New Schumer Gun Possession Bill: Let's Get Tough on Even Those Not Convicted of Drug Crimes


Since so many people were very upset that someone who had not yet committed a crime but who apparently smoked dope, couldn't get in the Army, and was weird was able to buy a gun, Democratic Senator/Public Menace Chuck Schumer (D-N.Y.) has introduced a bill to further limit those who can legally buy a gun in some infuriatingly dumb ways. Jeff Winkler, former Reason intern now at Daily Caller, dug up the details:

Under Schumer's bill, the definition of a "drug abuser" would include anyone with "an arrest for the use or possession of a controlled substance within the past 5 years."

Current federal law already specifies that two kinds of drug users can be barred from owning a gun: (1) Those who have been convicted of possessing or using a controlled substance in the past year and (2) Anyone who has had multiple drug arrests in the past five years, including one within a year of applying for a firearm, according to the Bureau of Alcohol, Tobacco and Firearms.

….the "arrest" language of Schumer's bill and a clarification from the ATF indicate that a greater number of innocent Americans would be barred from owning a gun if the Senate bill becomes law.

"Under the definition of 'unlawful user' … an inference of current use could be drawn if the one arrest resulted in a conviction for use or possession of a controlled substance within the past year," the ATF told the The Daily Caller.

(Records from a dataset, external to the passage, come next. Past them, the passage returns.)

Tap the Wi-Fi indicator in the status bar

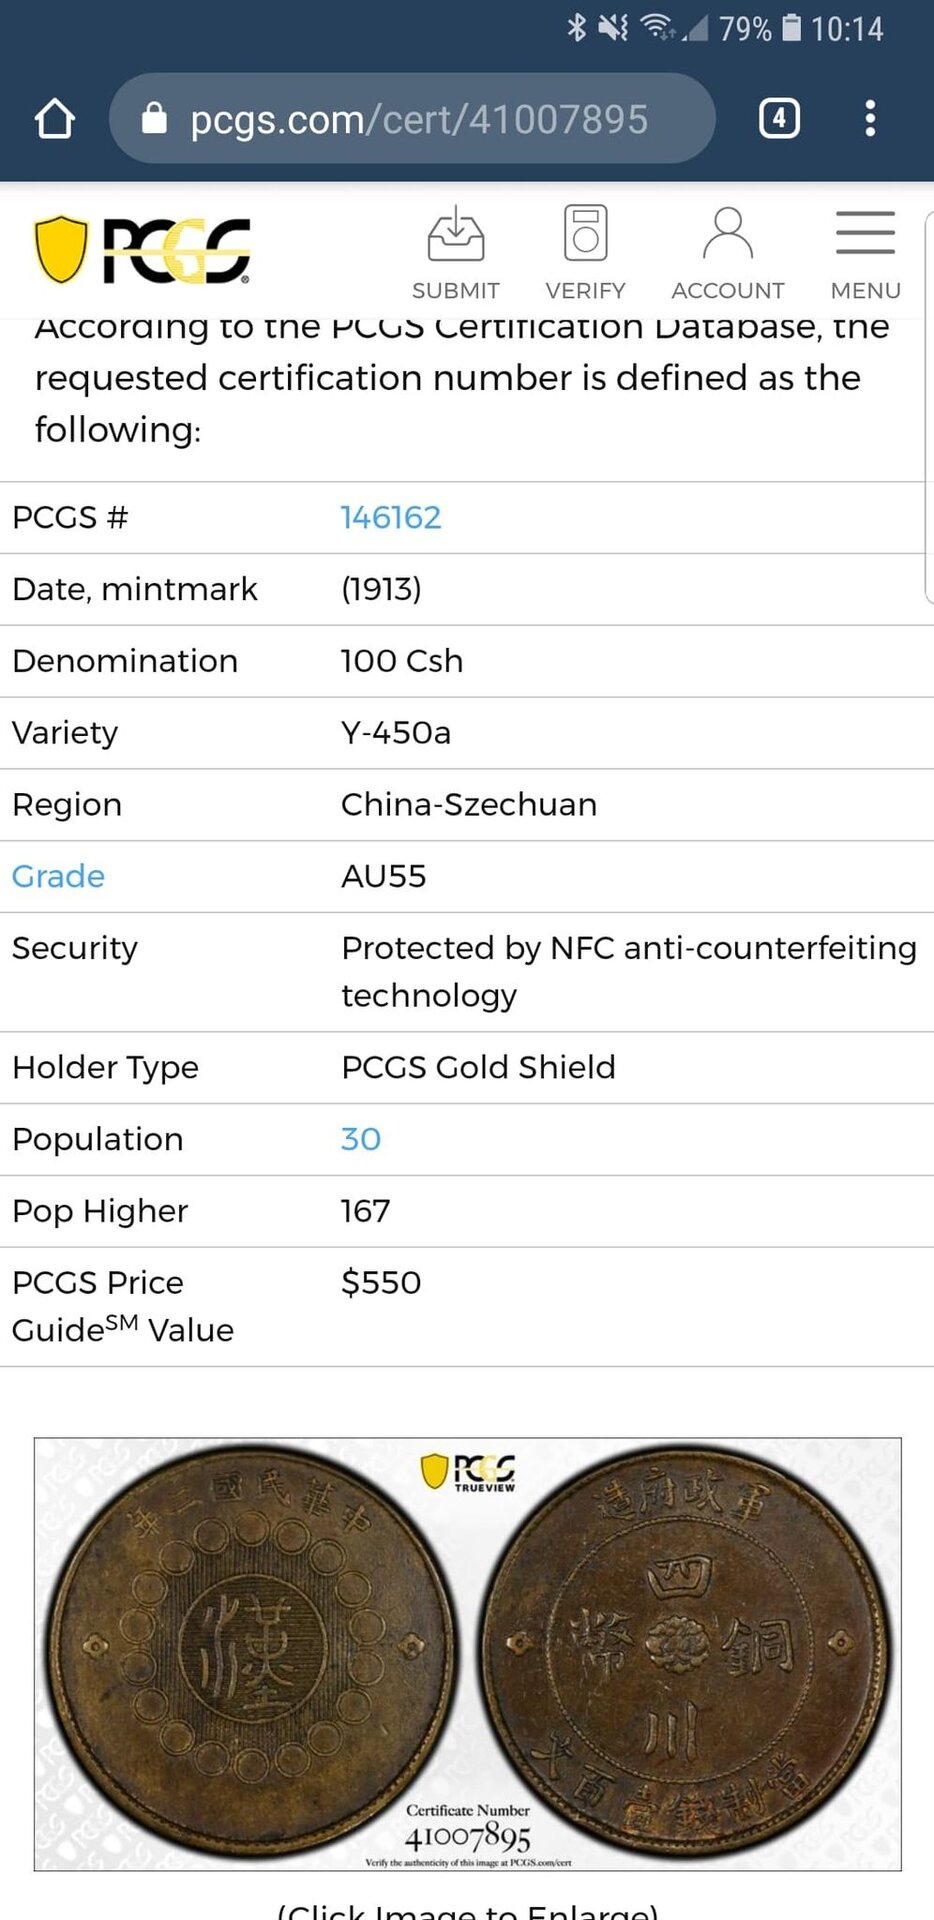658,28
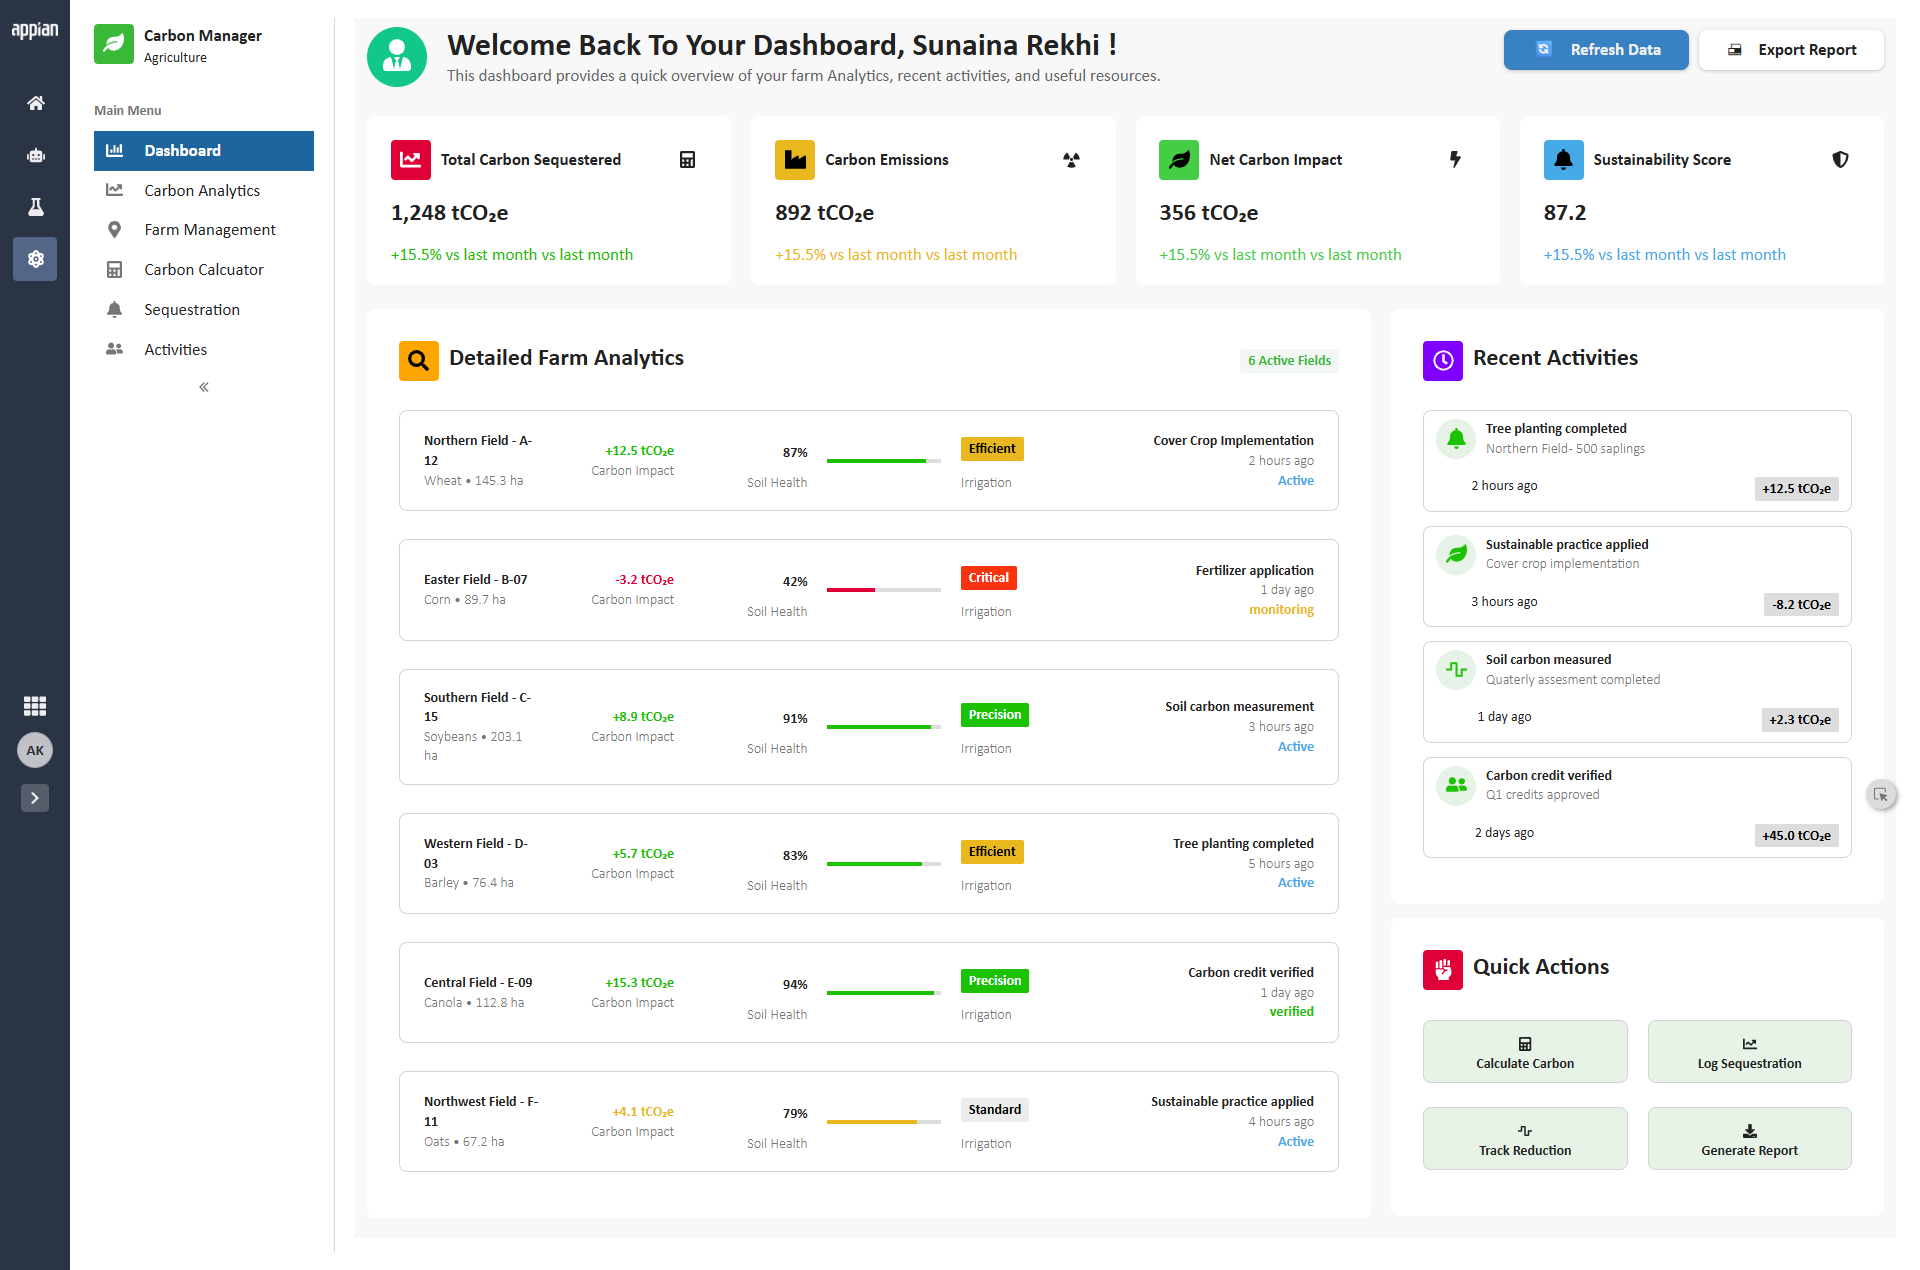Image resolution: width=1920 pixels, height=1270 pixels.
Task: Click the Refresh Data button
Action: [x=1596, y=50]
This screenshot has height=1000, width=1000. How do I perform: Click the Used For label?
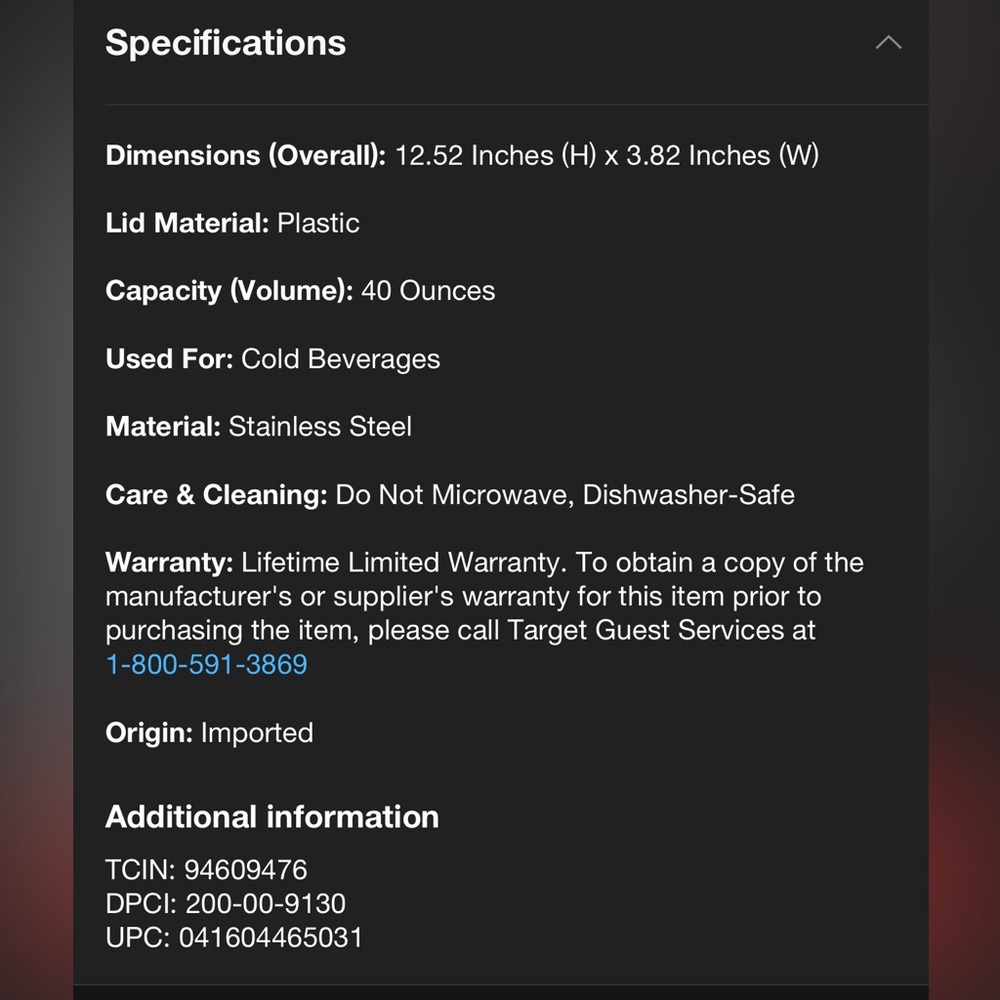tap(169, 359)
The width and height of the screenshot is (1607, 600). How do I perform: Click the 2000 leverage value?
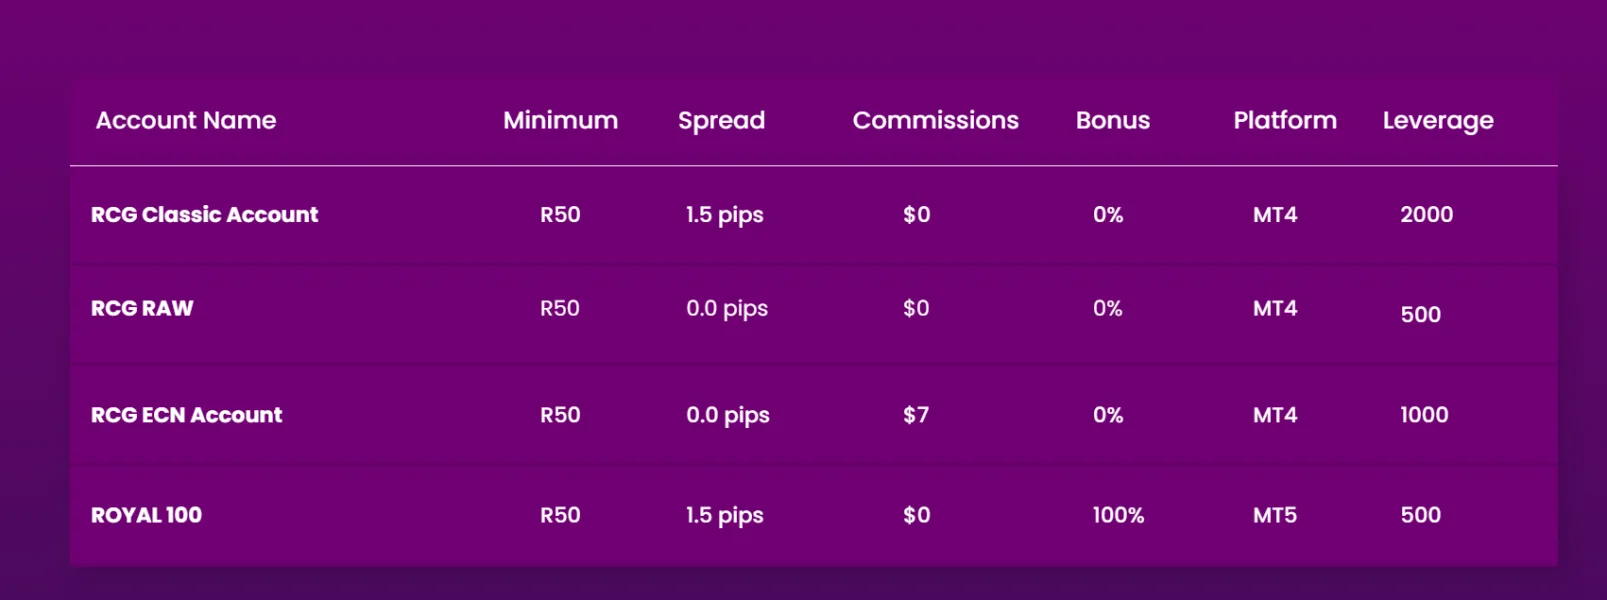1426,215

To clear up any confusion, Schumer's bill would expand that "inference" to say: if you've ever been arrested for any kind of drug use or possession in the past five year, you can be denied the lawful possession of a firearm.

The bill's definition of an "unlawful user" also includes anyone arrested for drug paraphernalia within the past five years if the paraphernalia is found have traces of a drug, and those who make an "admission" to using or possessing a controlled substance in the past five years. The meaning of "admission," however, is not defined.

And that's a lot of people who would be barred from their Second Amendment rights:

A little more than 1,600,000 people were arrested in 2009 on drug violations, according to statistic from the Federal Bureau of Investigations. About half of those people were arrested on marijuana charges, with simple drug possession — rather than sale or manufacturing — accounting for nine-tenths of those collars, according to Reason magazine. It's those last set of figures that could very well rally two groups most people might consider odd bed-fellows: pot-smokers and firearms enthusiasts.

Even the Brady Campaign to Prevent Gun Violence told Winkler they didn't like this aspect of Schumer's bill–but let's see if this leads them to openly oppose it.

The Fix Gun Checks Act of 2011, in all its grimness. The bill also strives to extend Brady Act background checks to "all sales and transfers of firearms," not just ones through licensed dealers.

I wrote in part of Reason's April 2011 cover package on the Loughner Panic about why we should not think it necessary to institute dumb things like this new Schumer bill in reaction to Loughner's crime.